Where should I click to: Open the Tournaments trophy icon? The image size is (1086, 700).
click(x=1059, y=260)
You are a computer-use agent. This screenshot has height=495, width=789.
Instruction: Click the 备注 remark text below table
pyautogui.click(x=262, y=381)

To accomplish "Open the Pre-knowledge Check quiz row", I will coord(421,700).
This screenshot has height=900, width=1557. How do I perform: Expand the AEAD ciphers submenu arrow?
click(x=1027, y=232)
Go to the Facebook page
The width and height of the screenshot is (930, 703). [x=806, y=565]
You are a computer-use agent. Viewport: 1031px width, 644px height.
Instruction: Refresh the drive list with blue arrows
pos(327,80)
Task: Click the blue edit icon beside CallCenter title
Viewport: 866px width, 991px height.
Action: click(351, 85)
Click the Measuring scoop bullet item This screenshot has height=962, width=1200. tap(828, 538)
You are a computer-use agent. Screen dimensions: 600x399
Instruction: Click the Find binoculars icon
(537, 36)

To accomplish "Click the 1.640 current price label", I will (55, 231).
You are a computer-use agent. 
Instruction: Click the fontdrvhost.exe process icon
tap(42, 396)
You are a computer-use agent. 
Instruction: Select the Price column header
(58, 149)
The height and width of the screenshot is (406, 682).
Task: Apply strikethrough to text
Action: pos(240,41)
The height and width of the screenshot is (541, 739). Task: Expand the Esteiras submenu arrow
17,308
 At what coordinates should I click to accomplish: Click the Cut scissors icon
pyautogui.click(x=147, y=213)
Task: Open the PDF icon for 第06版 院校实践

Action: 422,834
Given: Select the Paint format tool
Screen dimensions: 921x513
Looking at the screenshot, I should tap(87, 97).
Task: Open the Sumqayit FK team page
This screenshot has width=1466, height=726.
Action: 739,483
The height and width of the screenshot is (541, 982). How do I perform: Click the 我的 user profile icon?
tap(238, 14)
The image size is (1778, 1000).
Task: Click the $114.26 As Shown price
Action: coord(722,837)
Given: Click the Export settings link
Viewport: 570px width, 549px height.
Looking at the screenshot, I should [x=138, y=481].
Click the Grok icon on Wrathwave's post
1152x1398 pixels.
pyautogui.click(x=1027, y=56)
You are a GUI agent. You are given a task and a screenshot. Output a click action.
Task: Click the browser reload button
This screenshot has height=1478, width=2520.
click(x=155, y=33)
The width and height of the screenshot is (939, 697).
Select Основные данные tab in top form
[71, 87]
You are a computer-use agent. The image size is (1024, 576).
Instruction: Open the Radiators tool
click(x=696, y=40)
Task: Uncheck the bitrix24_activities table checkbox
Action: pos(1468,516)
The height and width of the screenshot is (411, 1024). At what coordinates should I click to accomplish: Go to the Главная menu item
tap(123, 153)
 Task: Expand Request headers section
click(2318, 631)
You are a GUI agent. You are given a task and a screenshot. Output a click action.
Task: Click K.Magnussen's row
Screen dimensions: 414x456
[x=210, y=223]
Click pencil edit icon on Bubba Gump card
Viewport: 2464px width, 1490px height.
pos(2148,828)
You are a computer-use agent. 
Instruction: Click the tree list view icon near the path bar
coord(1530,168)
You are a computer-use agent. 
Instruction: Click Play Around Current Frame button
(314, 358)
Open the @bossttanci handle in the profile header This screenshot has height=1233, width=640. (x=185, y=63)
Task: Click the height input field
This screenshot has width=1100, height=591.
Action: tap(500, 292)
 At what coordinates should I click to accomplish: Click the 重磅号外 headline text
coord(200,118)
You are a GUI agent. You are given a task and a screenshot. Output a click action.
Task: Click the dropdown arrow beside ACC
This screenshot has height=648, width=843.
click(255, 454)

****************

▶ _TASK STATEMENT_
Please put every line of the entries above into a numbered list, one line per item, and drop the blank lines.

▶ _COMPLETED TASK_
1. Where should I click to: Open the Tournaments trophy icon? The image size is (1086, 700).
2. click(x=1059, y=260)
3. You are a computer-use agent. This screenshot has height=495, width=789.
4. Instruction: Click the 备注 remark text below table
5. pyautogui.click(x=262, y=381)
6. To accomplish "Open the Pre-knowledge Check quiz row", I will coord(421,700).
7. This screenshot has height=900, width=1557. How do I perform: Expand the AEAD ciphers submenu arrow?
8. click(x=1027, y=232)
9. Go to the Facebook page
10. The width and height of the screenshot is (930, 703). [x=806, y=565]
11. You are a computer-use agent. Viewport: 1031px width, 644px height.
12. Instruction: Refresh the drive list with blue arrows
13. pos(327,80)
14. Task: Click the blue edit icon beside CallCenter title
15. Viewport: 866px width, 991px height.
16. Action: click(351, 85)
17. Click the Measuring scoop bullet item This screenshot has height=962, width=1200. tap(828, 538)
18. You are a computer-use agent. Screen dimensions: 600x399
19. Instruction: Click the Find binoculars icon
20. (537, 36)
21. To accomplish "Click the 1.640 current price label", I will (55, 231).
22. You are a computer-use agent. 
23. Instruction: Click the fontdrvhost.exe process icon
24. tap(42, 396)
25. You are a computer-use agent. 
26. Instruction: Select the Price column header
27. (58, 149)
28. The height and width of the screenshot is (406, 682).
29. Task: Apply strikethrough to text
30. Action: pos(240,41)
31. The height and width of the screenshot is (541, 739). Task: Expand the Esteiras submenu arrow
32. 17,308
33.  At what coordinates should I click to accomplish: Click the Cut scissors icon
34. pyautogui.click(x=147, y=213)
35. Task: Open the PDF icon for 第06版 院校实践
36. Action: 422,834
37. Given: Select the Paint format tool
38. Screen dimensions: 921x513
39. Looking at the screenshot, I should tap(87, 97).
40. Task: Open the Sumqayit FK team page
41. This screenshot has width=1466, height=726.
42. Action: 739,483
43. The height and width of the screenshot is (541, 982). How do I perform: Click the 我的 user profile icon?
44. tap(238, 14)
45. The image size is (1778, 1000).
46. Task: Click the $114.26 As Shown price
47. Action: coord(722,837)
48. Given: Click the Export settings link
49. Viewport: 570px width, 549px height.
50. Looking at the screenshot, I should [x=138, y=481].
51. Click the Grok icon on Wrathwave's post
52. 1152x1398 pixels.
53. pyautogui.click(x=1027, y=56)
54. You are a GUI agent. You are given a task and a screenshot. Output a click action.
55. Task: Click the browser reload button
56. This screenshot has height=1478, width=2520.
57. click(x=155, y=33)
58. The width and height of the screenshot is (939, 697).
59. Select Основные данные tab in top form
60. [71, 87]
61. You are a computer-use agent. The image size is (1024, 576).
62. Instruction: Open the Radiators tool
63. click(x=696, y=40)
64. Task: Uncheck the bitrix24_activities table checkbox
65. Action: pos(1468,516)
66. The height and width of the screenshot is (411, 1024). At what coordinates should I click to accomplish: Go to the Главная menu item
67. tap(123, 153)
68.  Task: Expand Request headers section
69. click(2318, 631)
70. You are a GUI agent. You are given a task and a screenshot. Output a click action.
71. Task: Click K.Magnussen's row
72. Screen dimensions: 414x456
73. [x=210, y=223]
74. Click pencil edit icon on Bubba Gump card
75. Viewport: 2464px width, 1490px height.
76. pos(2148,828)
77. You are a computer-use agent. 
78. Instruction: Click the tree list view icon near the path bar
79. coord(1530,168)
80. You are a computer-use agent. 
81. Instruction: Click Play Around Current Frame button
82. (314, 358)
83. Open the @bossttanci handle in the profile header This screenshot has height=1233, width=640. (x=185, y=63)
84. Task: Click the height input field
85. This screenshot has width=1100, height=591.
86. Action: tap(500, 292)
87.  At what coordinates should I click to accomplish: Click the 重磅号外 headline text
88. coord(200,118)
89. You are a GUI agent. You are given a task and a screenshot. Output a click action.
90. Task: Click the dropdown arrow beside ACC
91. This screenshot has height=648, width=843.
92. click(255, 454)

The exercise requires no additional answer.